Selanjutnya melakukan ekspansi ke daerah Irak dan suriah. Ekspansi ke Irak dipimpin oleh panglima Khalid bin Walid. Sedangkan ke Suria dipimpin oleh Amru Ibn Ash, Yazid bin Abi Sufyan dan Syurahbil bin Hasan. Pasukan Khalid dapat menguasai Al-Hirrah pada tahun 634. Akan tetapi tentara Islam yang menuju Suria, kecuali pasukan Amru Ibn Ash mengalami kesulitan karena pihak lawan yaitu tentara Bizantium memiliki kekuatan yang jauh lebih besar dan perlengkapan perangnya jauh lebih sempurna. Untuk membantu pasukan Islam di Suriah, Abu Bakar memerintahkan Khalid bin Walid segera meninggalkan Irak menuju Suria, dan kepadanya diserahi tugas memimpin seluruh pasukan. Khalid mematuhi instruksi Abu Bakar. Dan mereka berhasil memenangkan pertempuran, tapi sayang kemenangan itu tidak sempat disaksikan oleh Abu Bakar karena ketika pertempuran itu sedang berkecamuk beliau jatuh sakit dan tak lama kemudian beliau meninggal dunia.

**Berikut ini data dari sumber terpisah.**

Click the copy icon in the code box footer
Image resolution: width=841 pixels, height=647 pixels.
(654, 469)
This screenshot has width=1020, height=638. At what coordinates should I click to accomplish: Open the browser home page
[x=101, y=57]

Selain usaha perluasan wilayah Islam, beliau juga berjasa dalam pengumpulan ayat-ayat Al-Qur’an yang selama ini berserakan di berbagai tempat. Usaha ini dilakukan atas saran Umar bin Khattab. Pada mulanya beliau agak berat melakukan tugas ini karena belum pernah dilakukan oleh Nabi. Akan tetapi 'Umar banyak mengemukakan alasan. Di antara alasannya adalah bahwa banyak sahabat penghafal Qur’an gugur di medan perang dan dikhawatirkan akan habis seluruhnya. Pada akhirnya Abu Bakar menyetujuinya. Untuk selanjutnya ia menugaskan Zaid bin Thabit untuk mengerjakan tugas pengumpulan itu.

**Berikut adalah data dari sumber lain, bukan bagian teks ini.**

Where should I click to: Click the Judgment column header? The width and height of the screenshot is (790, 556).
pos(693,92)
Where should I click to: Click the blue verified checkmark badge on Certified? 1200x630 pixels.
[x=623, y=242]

Abu bakar sebagai seorang sahabat Nabi yang merupaya meneladani beliau berusaha semaksimal mungkin untuk meningkatkan kesejahteraan umum. Untuk itu ia membentuk lembaga Bait al-Maal, semacam kas negara atau lembaga keuangan. Pengelolaannya diserahkan kepada Abu Ubaidah sahabat Nabi yang digelari Amin Al-'Ummah (Kepercayaan Ummat).
Pada masa Abu Bakar, kegiatan bait al-maal masih tetap seperti pada masa Nabi Muhammad. Pada tahap awal Abu Bakar menjadi khalifah, dia memberikan 10 dirham kepada setiap orang. Lalu pada tahap kedua, dia memberikan 20 dirham untuk perorangan.
Fungsi Bait al-Maal ini adalah untuk mengelola pemasukan dan pengeluaran negara secara bertanggung jawab guna terpeliharanya kepentingan umum. Bait al-Maal adalah amanat Allah dan masyarakat kaum muslimin. Karena itu, beliau tidak mengizinkan pemasukan atau pengeluarannya berlawanan dengan apa yang telah ditetapkan oleh syari'at. Selain mendirikan Baitul Mal ia juga mendirikan lembaga peradilan yang ketuanya diserahkan kepada Umar bin Khattab.

PENUTUP
Ummat dan entitas politik yang ditinggalkan Nabi Muhammad ketika beliau wafat mempunyai dua karakter. Pada esensinya entitas politik tersebut tertumpu pada hakekat yang merupakan komunitas keagamaan yang terbuka bagi setiap orang yang menyatakan keislamannya. Pada aspek luarnya entitas politik tersebut masih tetap merupakan semacam konfederasi klan dan kabilah. Entitas politik Islam seolah-ilah identik dengan Arab. Tetapi pada pihak lain, esensi Islam, Ummat dan entitas politik itu menghendaki dilepaskannya "karakter Arab" -- agar memungkinkan tercakupnya orang-orang dan masyarakat dari suku-suku dan ras-ras lain -- sehingga dapat memenuhi tuntutan missi universal Islam. Ummat pada akhirnya bukanlah "ummat al-'Arab", tetapi "Ummat Muhammad" atau "Ummat Islam".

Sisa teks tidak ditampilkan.